### [DATA SHOWN]

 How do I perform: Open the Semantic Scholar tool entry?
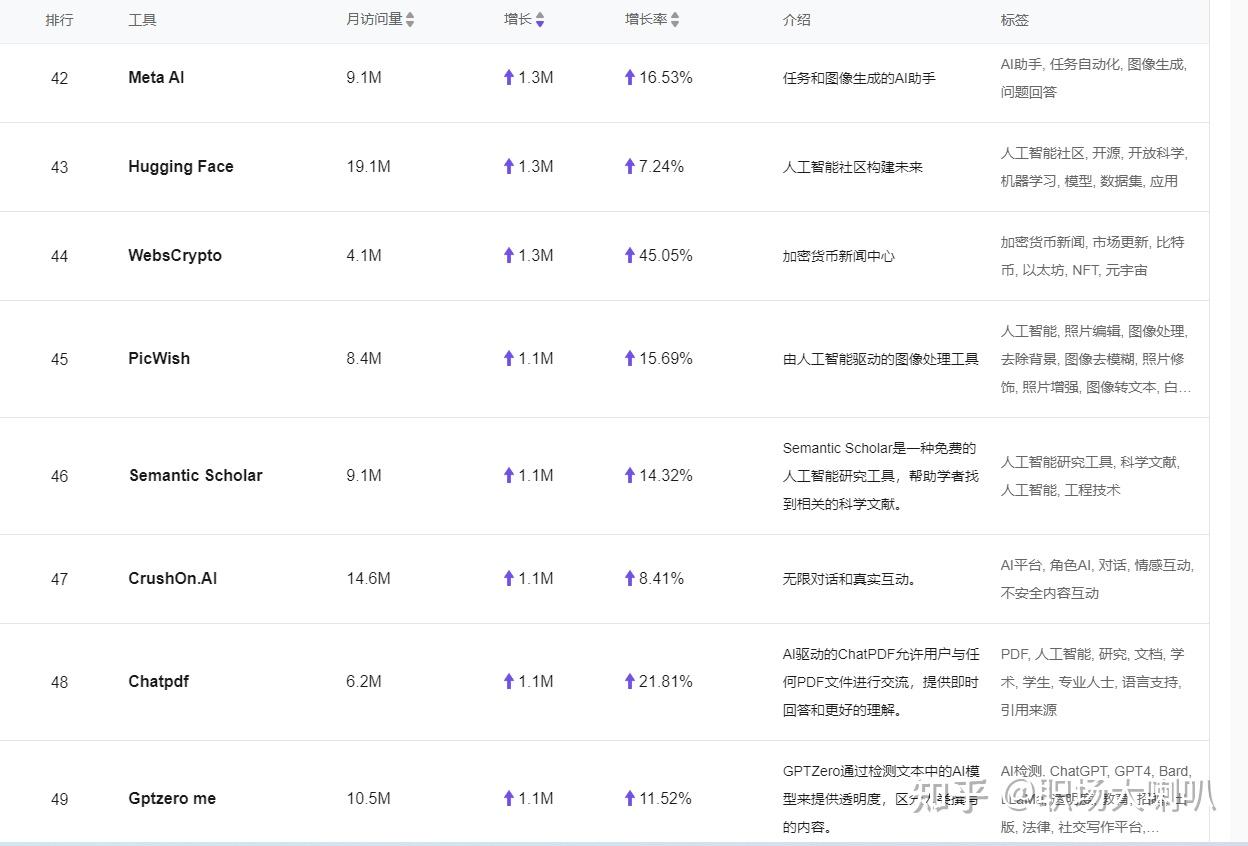[195, 476]
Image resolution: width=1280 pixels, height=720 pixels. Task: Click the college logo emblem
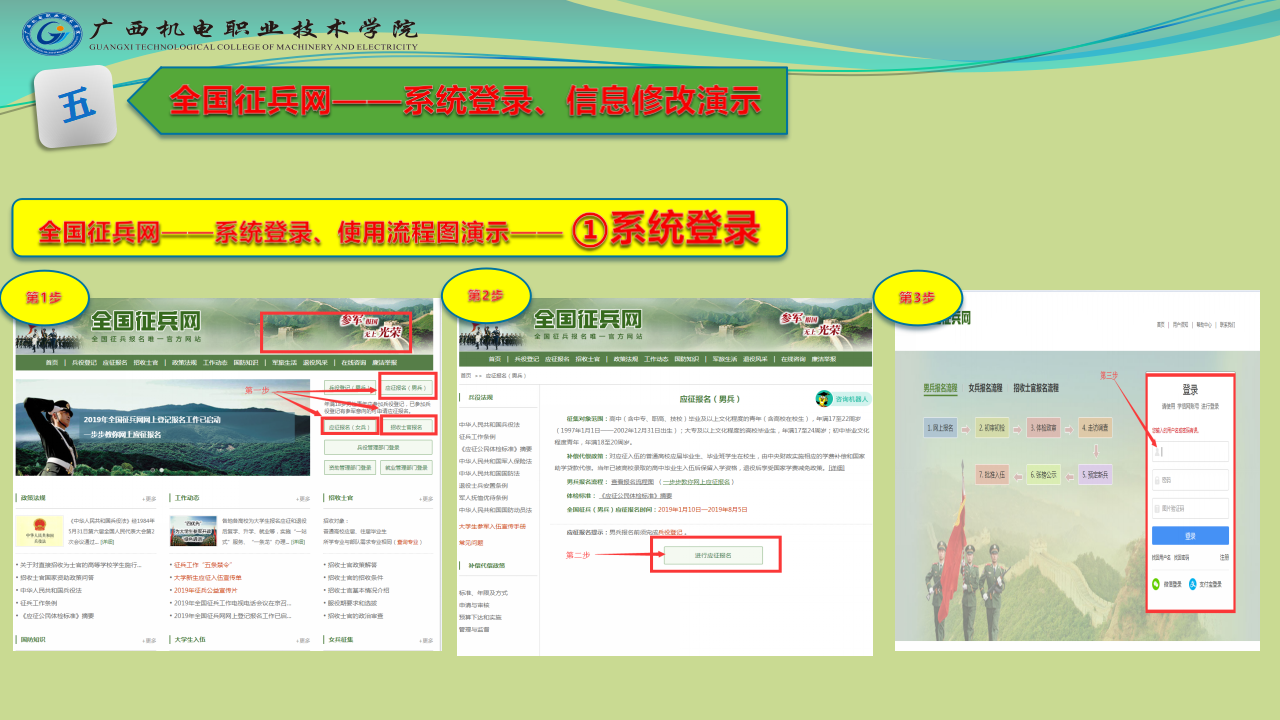coord(52,34)
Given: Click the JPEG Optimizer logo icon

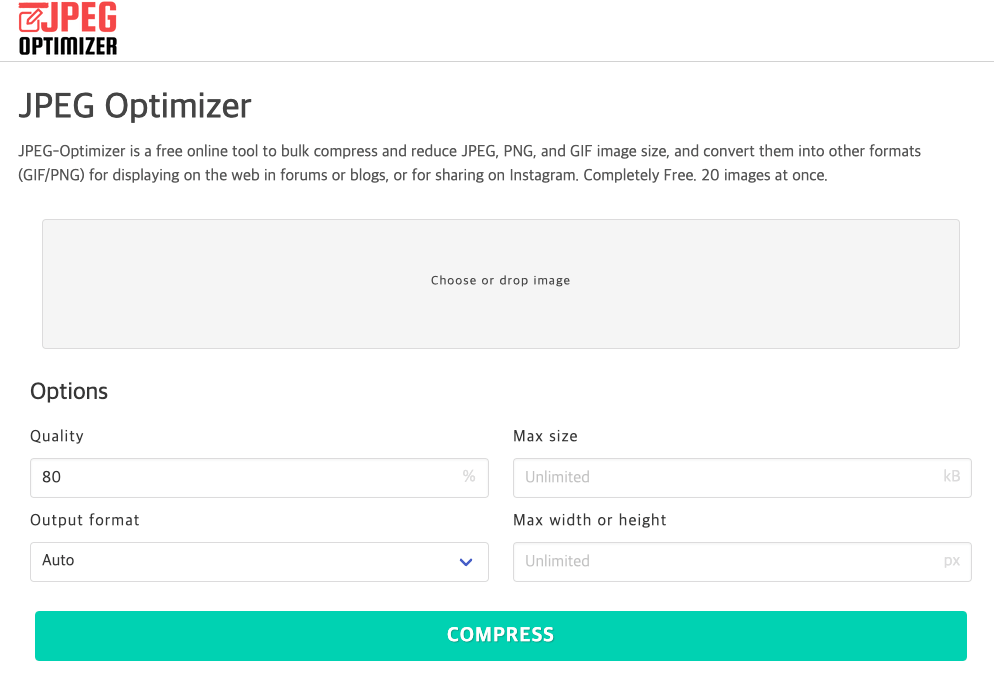Looking at the screenshot, I should 67,28.
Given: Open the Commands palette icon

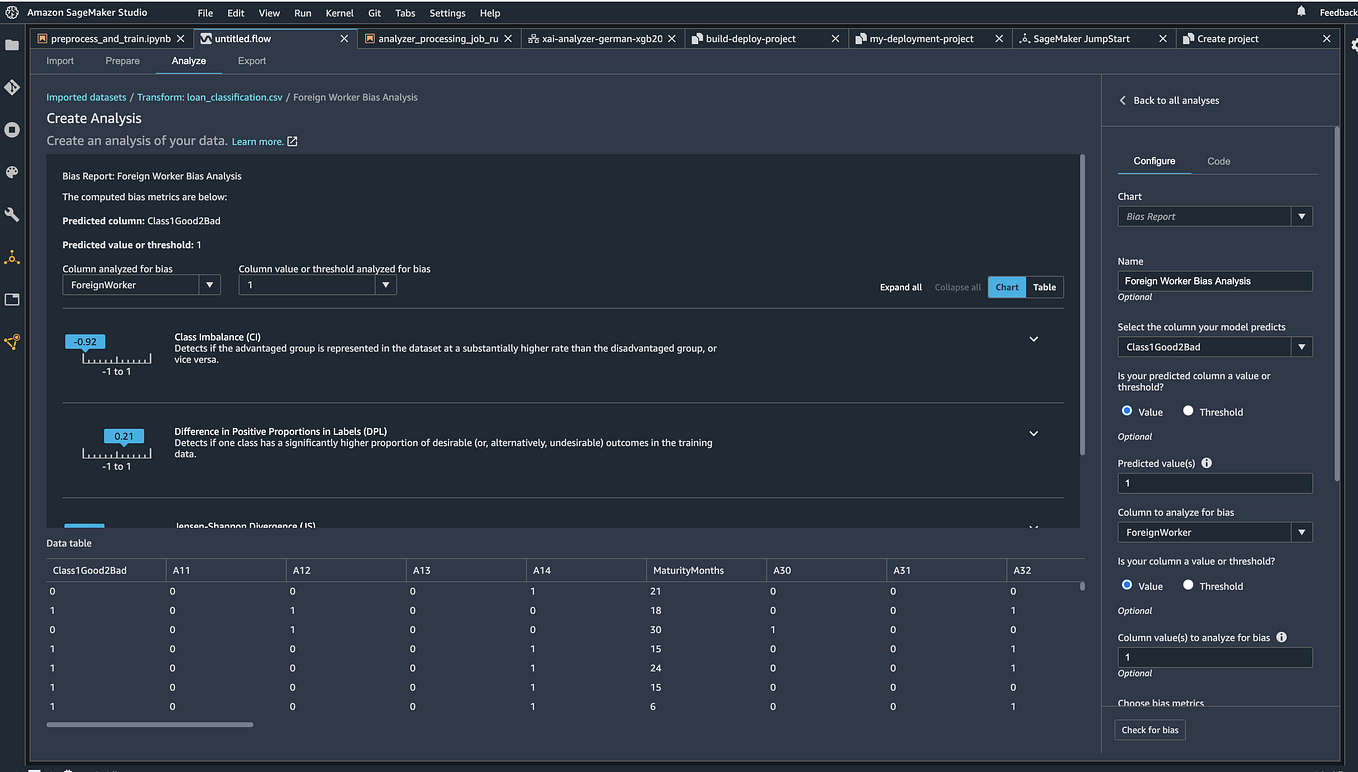Looking at the screenshot, I should [x=13, y=171].
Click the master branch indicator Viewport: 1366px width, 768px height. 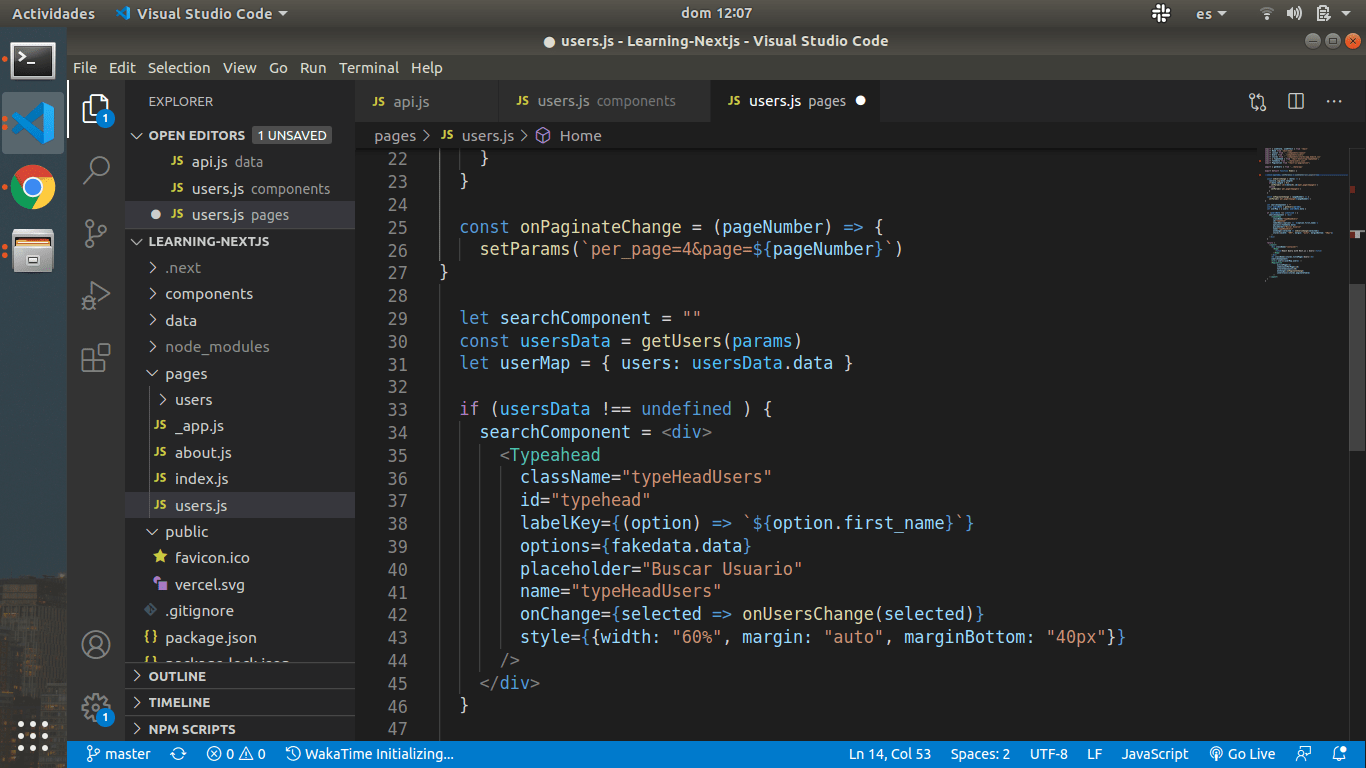click(x=118, y=754)
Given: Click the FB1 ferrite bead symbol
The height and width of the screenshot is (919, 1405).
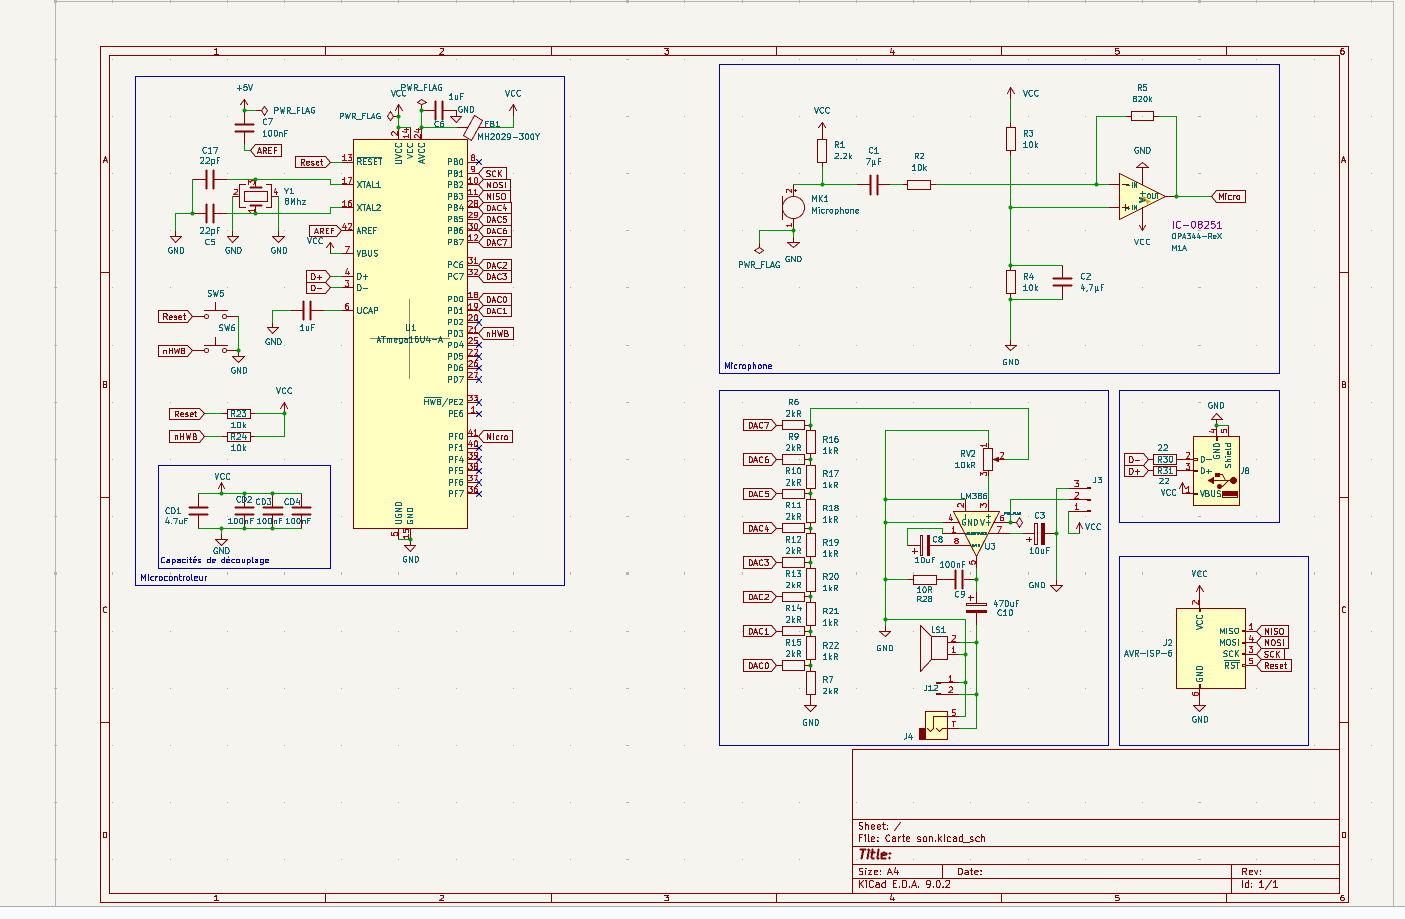Looking at the screenshot, I should pos(472,127).
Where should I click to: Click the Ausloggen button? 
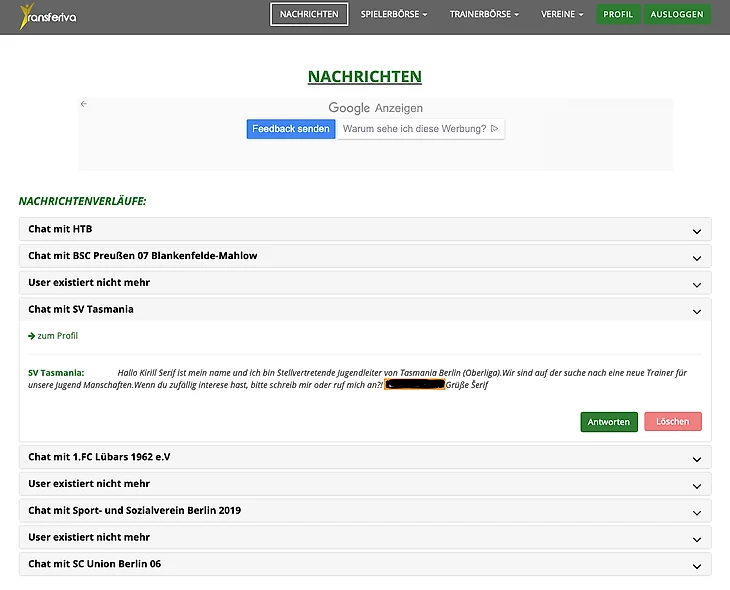coord(677,15)
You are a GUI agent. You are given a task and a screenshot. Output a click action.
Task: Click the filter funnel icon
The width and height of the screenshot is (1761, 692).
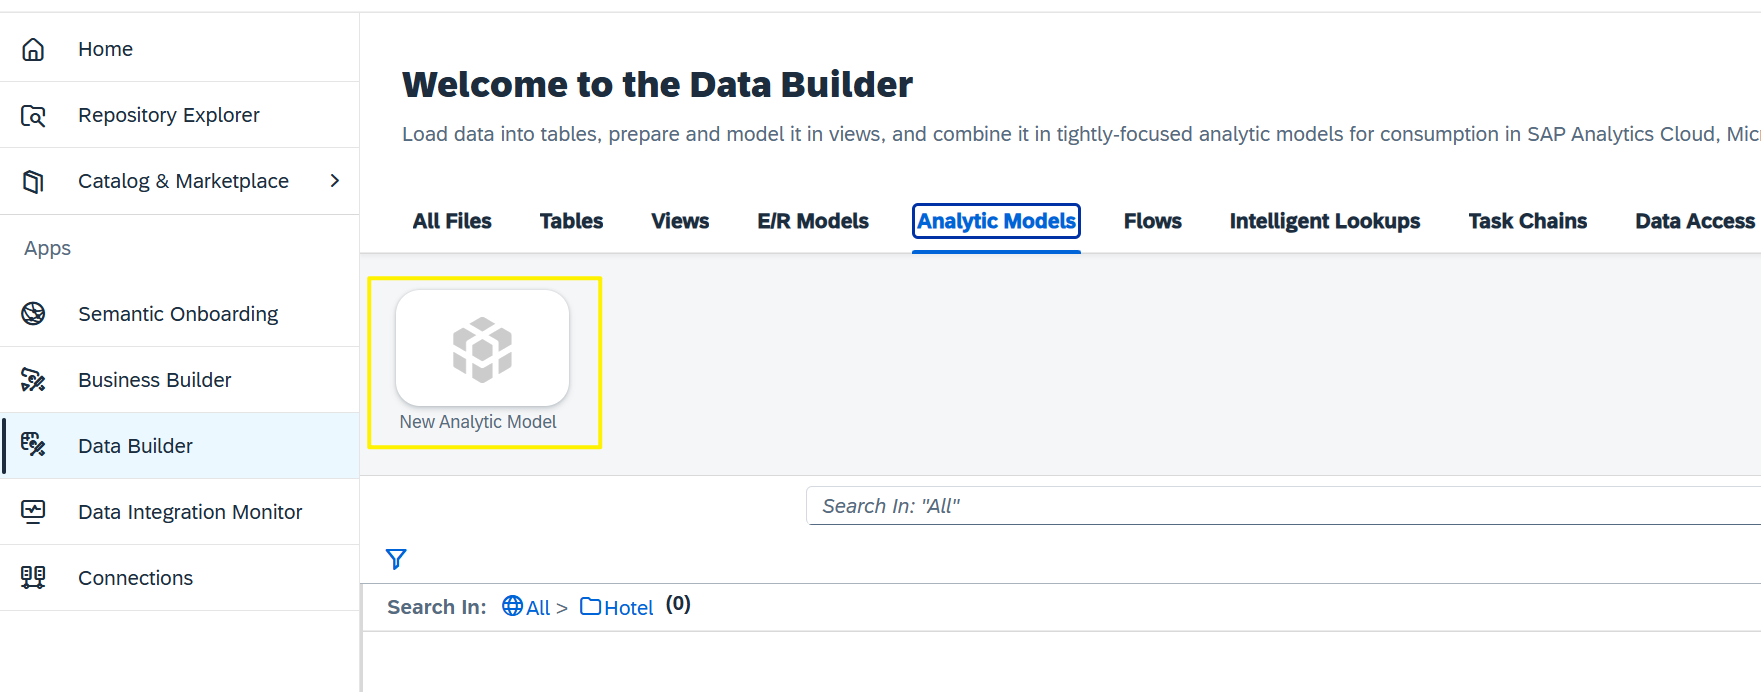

### [PROBLEM STATEMENT]
Pick up at the line that holds "You are a GUI" and restate each line, word for word, through the last line of the entries. Include both end lines but none of the pictures.

### [RESULT BELOW]
You are a GUI agent. You are given a task and a screenshot. Output a click action.
Task: Click the filter funnel icon
The width and height of the screenshot is (1761, 692).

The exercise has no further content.